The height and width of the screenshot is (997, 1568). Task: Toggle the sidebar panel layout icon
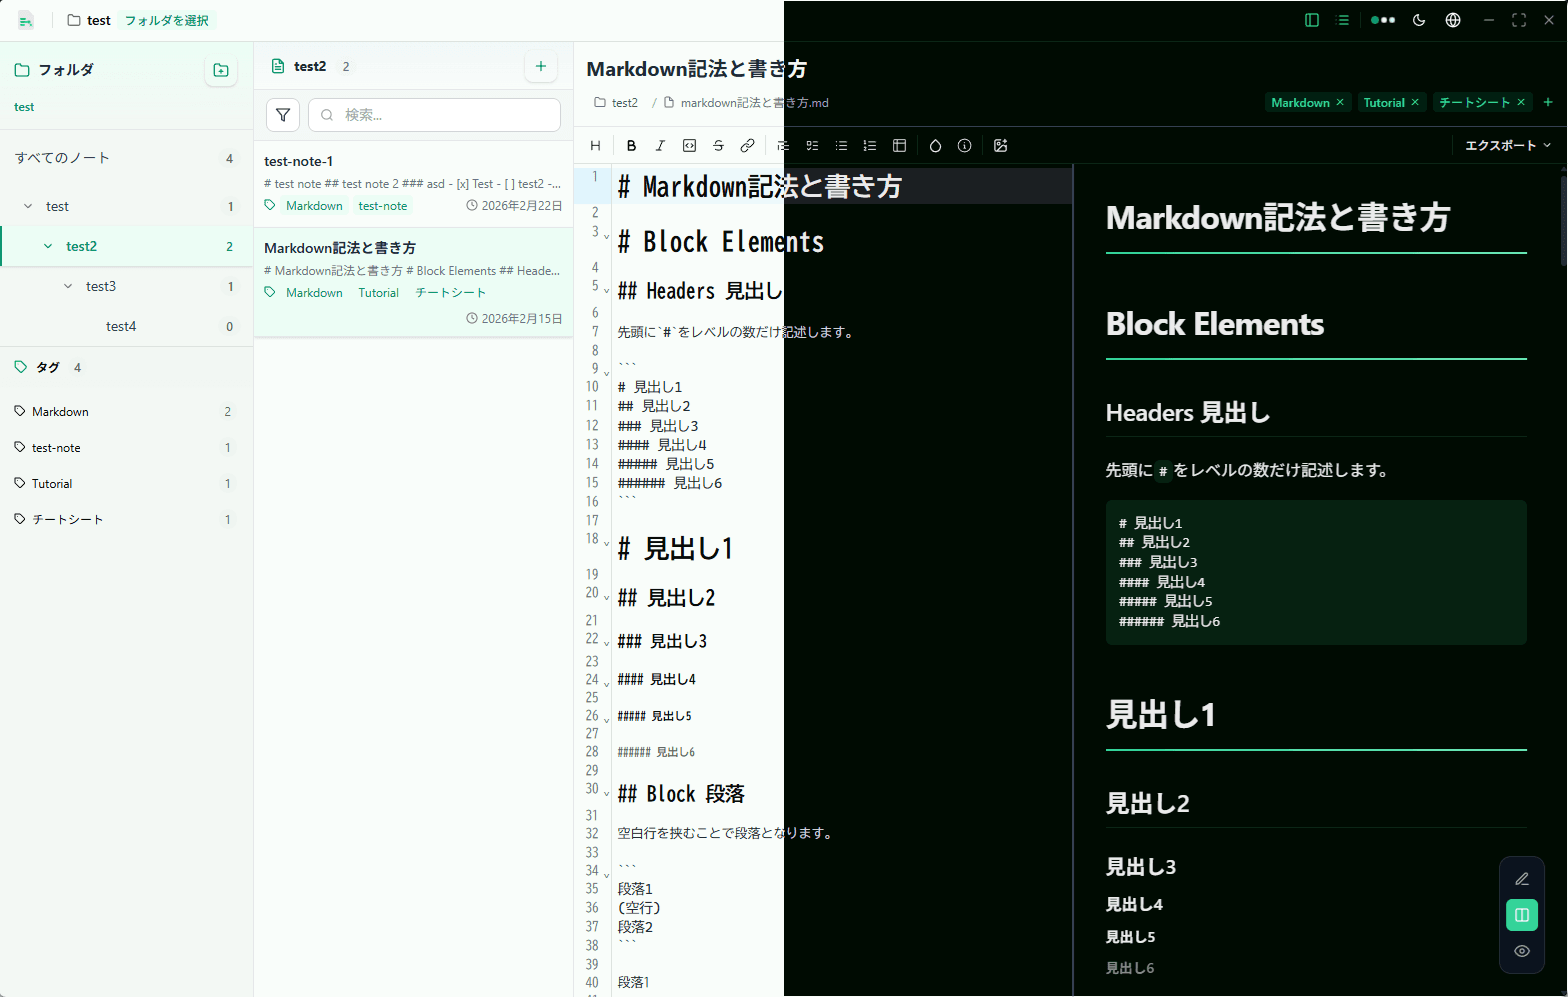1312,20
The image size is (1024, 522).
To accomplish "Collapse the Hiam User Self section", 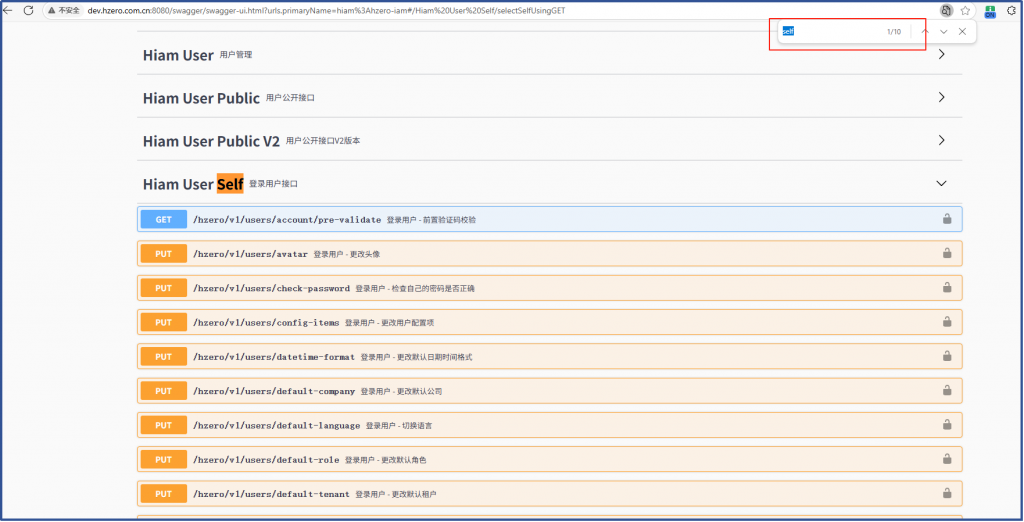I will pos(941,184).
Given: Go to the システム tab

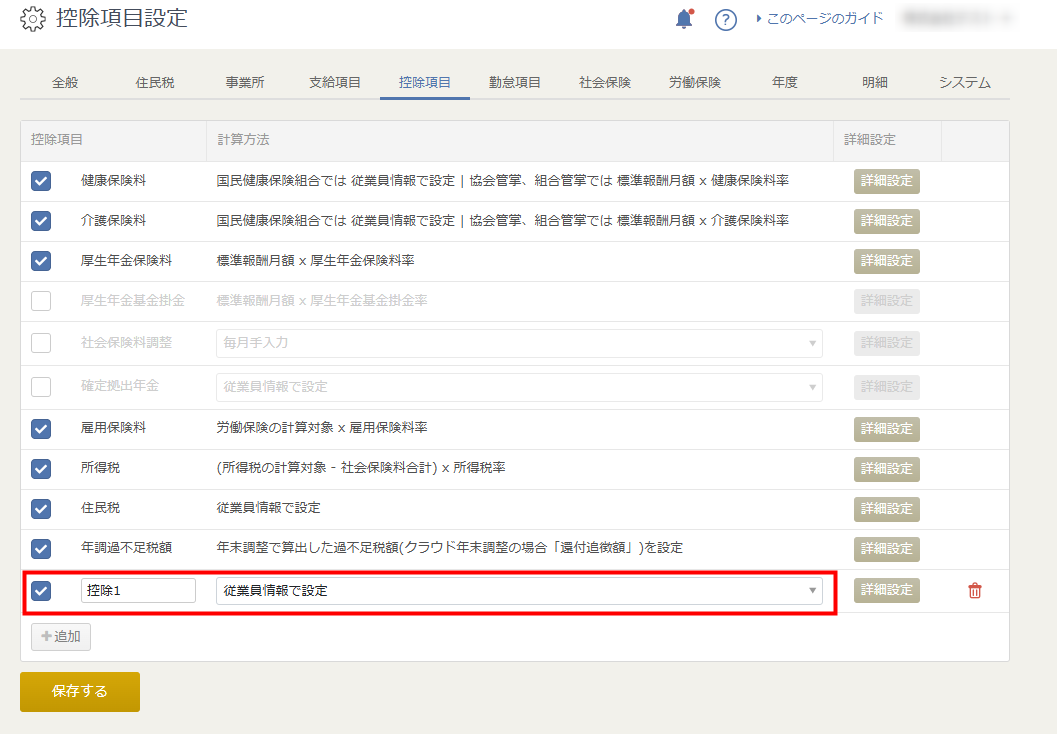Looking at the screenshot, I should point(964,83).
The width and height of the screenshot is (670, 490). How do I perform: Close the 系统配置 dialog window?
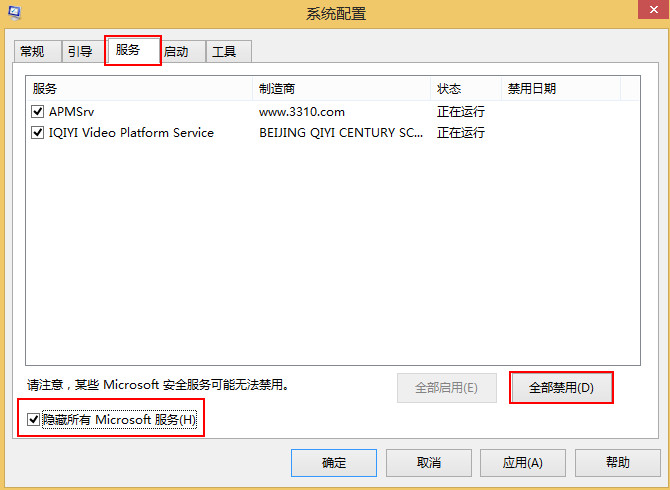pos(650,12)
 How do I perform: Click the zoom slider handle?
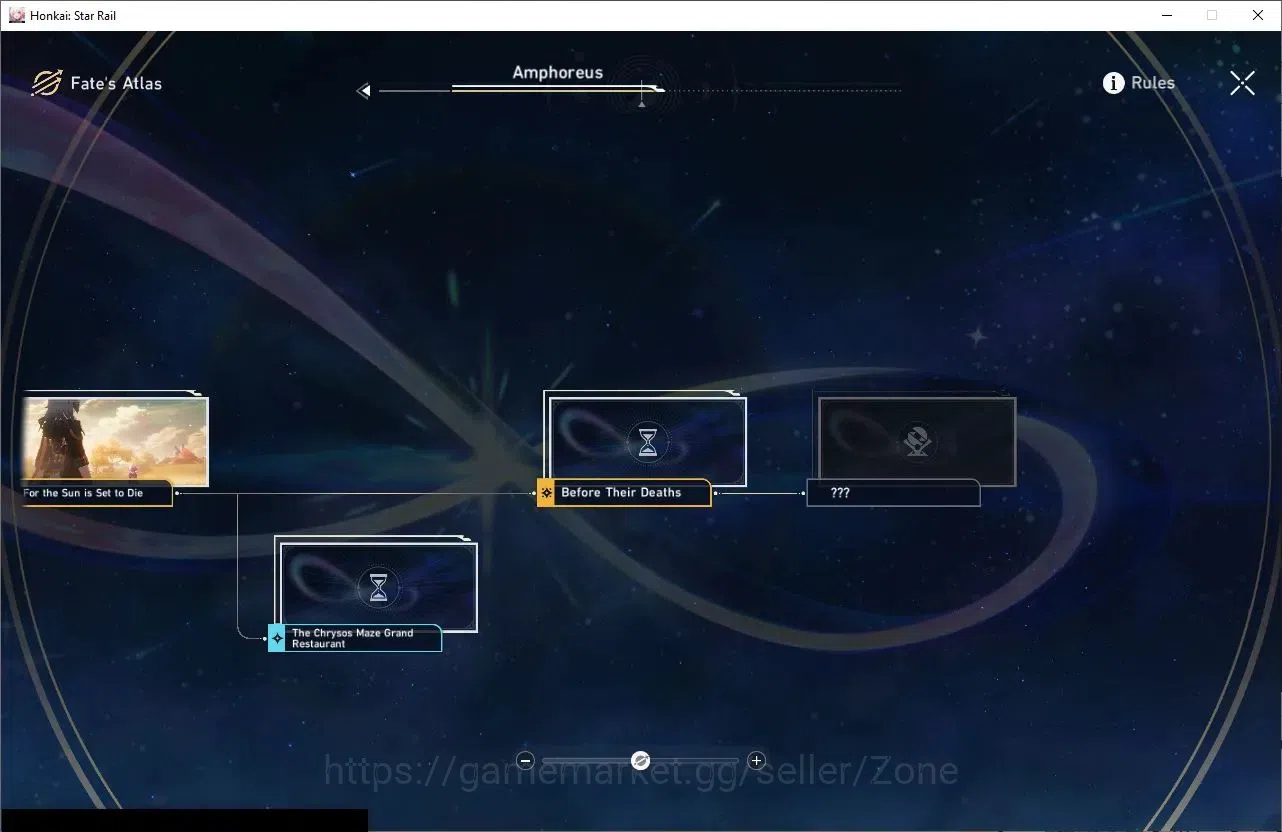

—————

Assigned task -
Exactly restate the lines from the one holding "Given: Go to the システム tab" to the final line of the records above, including both and excluding pictures.

Response to the exercise -
Given: Go to the システム tab

Looking at the screenshot, I should point(964,83).
The width and height of the screenshot is (670, 490). How do I perform: Close the 系统配置 dialog window?
pos(650,12)
 How do I perform: Click the zoom slider handle?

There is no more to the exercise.